Hanya Fraksi PDIP yang tidak setuju untuk mengesahkan RUU Pilkada menjadi UU.

Antara/M Agung Rajasa
Gedung DPR di Kompleks Parlemen, Senayan, Jakarta. (Ilustrasi)
Rep: Bayu Adji P Red: Andri Saubani

REPUBLIKA.CO.ID, JAKARTA -- Badan Legislasi (Baleg) DPR menyepakati Rancangan Undang-Undang (RUU) Perubahan atas Undang-Undang Pilkada, Rabu (21/8/2024). Kesepakatan itu dicapai setelah mayoritas fraksi partai politik menyetujui draf RUU Pilkada dalam pembahasan yang dilakukan di Gedung Nusantara I, Senayan.

Wakil Ketua Baleg DPR Achmad Baidowi atau Awiek telah memberikan ruang kepada seluruh fraksi untuk menyampaikan pendapatnya terhadap RUU Pilkada. Hanya, Fraksi PDIP yang menyatakan tidak setuju untuk mengesahkan RUU Pilkada menjadi undang-undang di rapat paripurna.

"Apakah hasil pembahasan RUU tentang Perubahan Keempat atas Undang-Undang Nomor 1 Tahun 2015 tentang Peraturan Pemerintah Pengganti Undang-Undang Nomor 2014 tentang Pemilihan Gubernur, Bupati, dan Wali Kota menjadi undang-undang dapat diproses sesuai peraturan perundang-undangan?" kata Awiek dalam rapat tersebut.

Peserta rapat kemudian menyetujui agar RUU Pilkada dapat dibawa ke rapat paripurna untuk disahkan menjadi UU. Awiek kemudian mengucapkan syukur lantaran RUU Pilkada dapat disetujui hampir seluruh fraksi partai politik di DPR.

"Alhamdulillah," ujar dia.

Adapun fraksi yang menyetujui RUU Pilkada dibawa ke rapat paripurna untuk dijadikan UU adalah Partai Gerindra, Partai Demokrat, Partai Golkar, PKS, Partai Nasdem, PAN, PKB, dan PPP. Sementara itu, PDIP menjadi satu-satunya partai tak setuju RUU Pilkada dilanjutkan ke rapat paripurna.

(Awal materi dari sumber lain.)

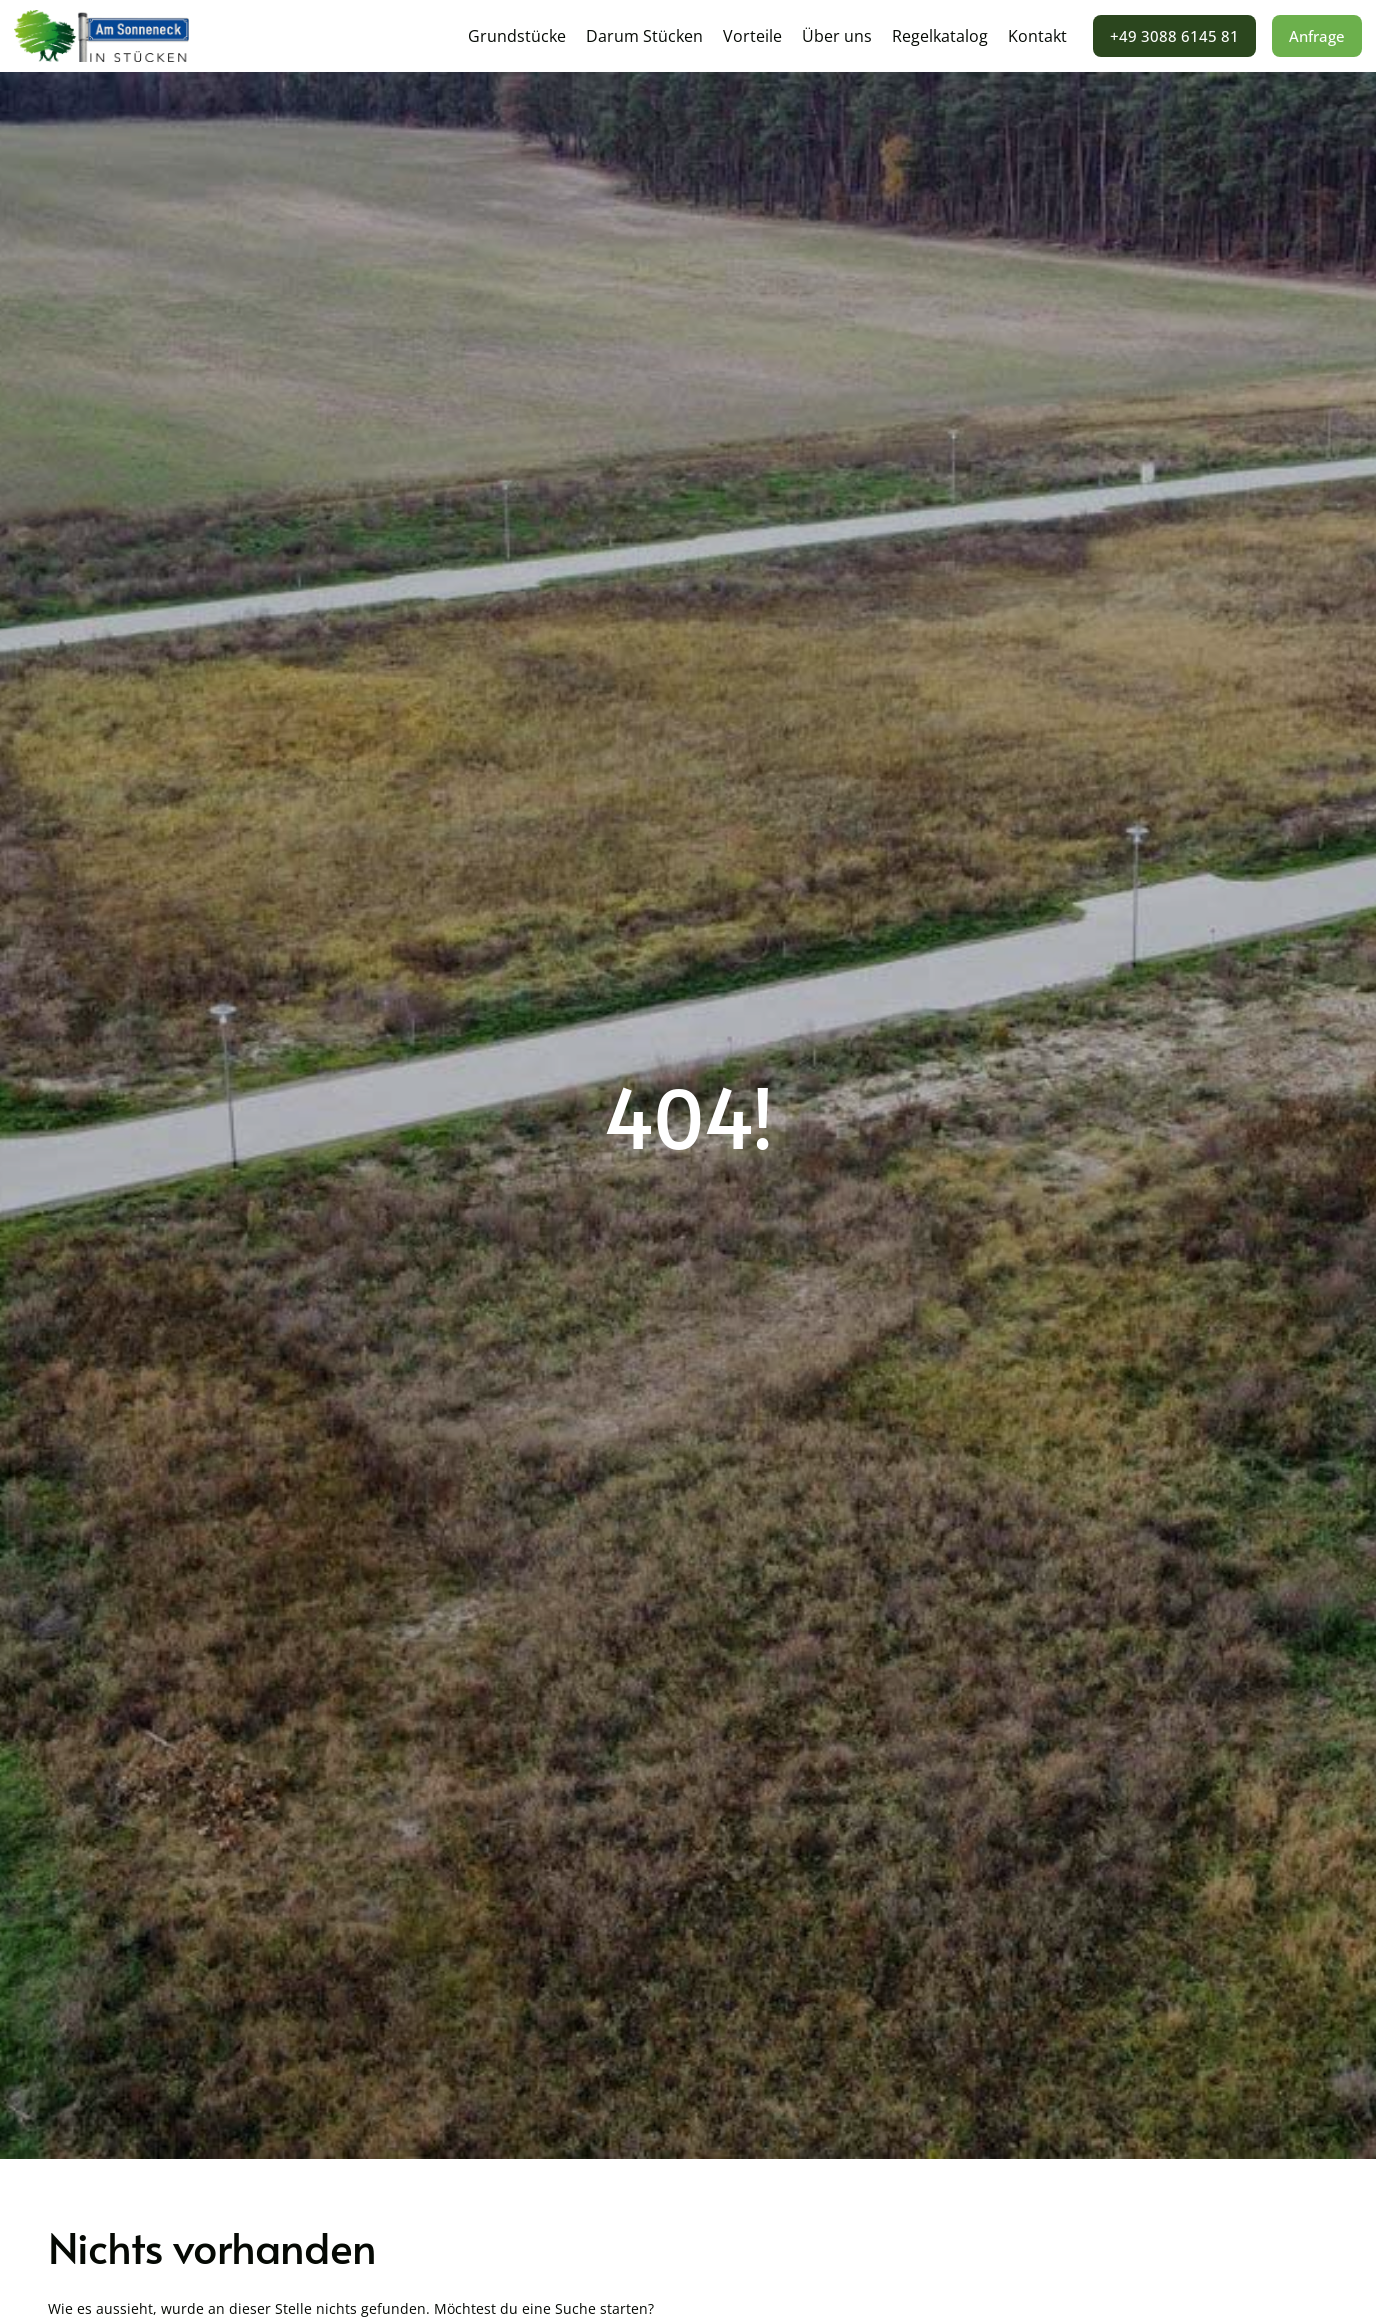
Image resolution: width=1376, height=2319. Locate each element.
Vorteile (752, 36)
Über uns (837, 36)
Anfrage (1317, 36)
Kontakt (1037, 36)
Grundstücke (517, 36)
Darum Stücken (644, 36)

Diketahui, terdapat dua pasal dalam RUU Pilkada yang menjadi alasan PDIP tak setuju melanjutkan pembahasan ke tingkat paripurna. Pertama adalah Pasal 40 yang menyatakan partai politik atau gabungan partai politik yang memiliki kursi di DPRD dapat mendaftarkan calon jika telah memenuhi persyaratan paling sedikit 20 persen kursi atau 25 persen suara sah. Hanya partai politik atau gabungan partai politik nonparlemen yang dapat mendaftarkan calon dengan persyaratan sesuai Putusan Mahkamah Konstitusi (MK) Nomor 60/PUU-XXII/2024.

Selain itu, PDIP juga tak setuju dengan Pasal 7 poin d terkait batas usia calon kepala daerah yang dihitung pada saat pelantikan kepala daerah terpilih. Padahal, MK telah mengeluarkan Putusan Nomor 70/PUU-XXII/2024 yang menegaskan syarat usia kepala daerah dihitung saat penetapan pasangan calon.

Berdasarkan undangan dari Sekretariat Jenderal DPR, yang ditandatangani oleh Sekretaris Jenderal Arini Wijayanti pada Rabu (21/8/2024), DPR menjadwalkan Rapat Paripurna DPR pada 22 Agustus 2024. Dalam undangan itu, tercantum acara pembicaraan tingkat II/pengambilan keputusan terhadap Rancangan Undang-undang tentang Perubahan Keempat atas Undang-Undang Nomor 1 Tahun 2015 tentang Penetapan Peraturan Pemerintah Pengganti Undang-Undang Nomor 1 Tahun 2014 tentang Pemilihan Gubernur, Bupati, Walikota menjadi Undang-Undang. 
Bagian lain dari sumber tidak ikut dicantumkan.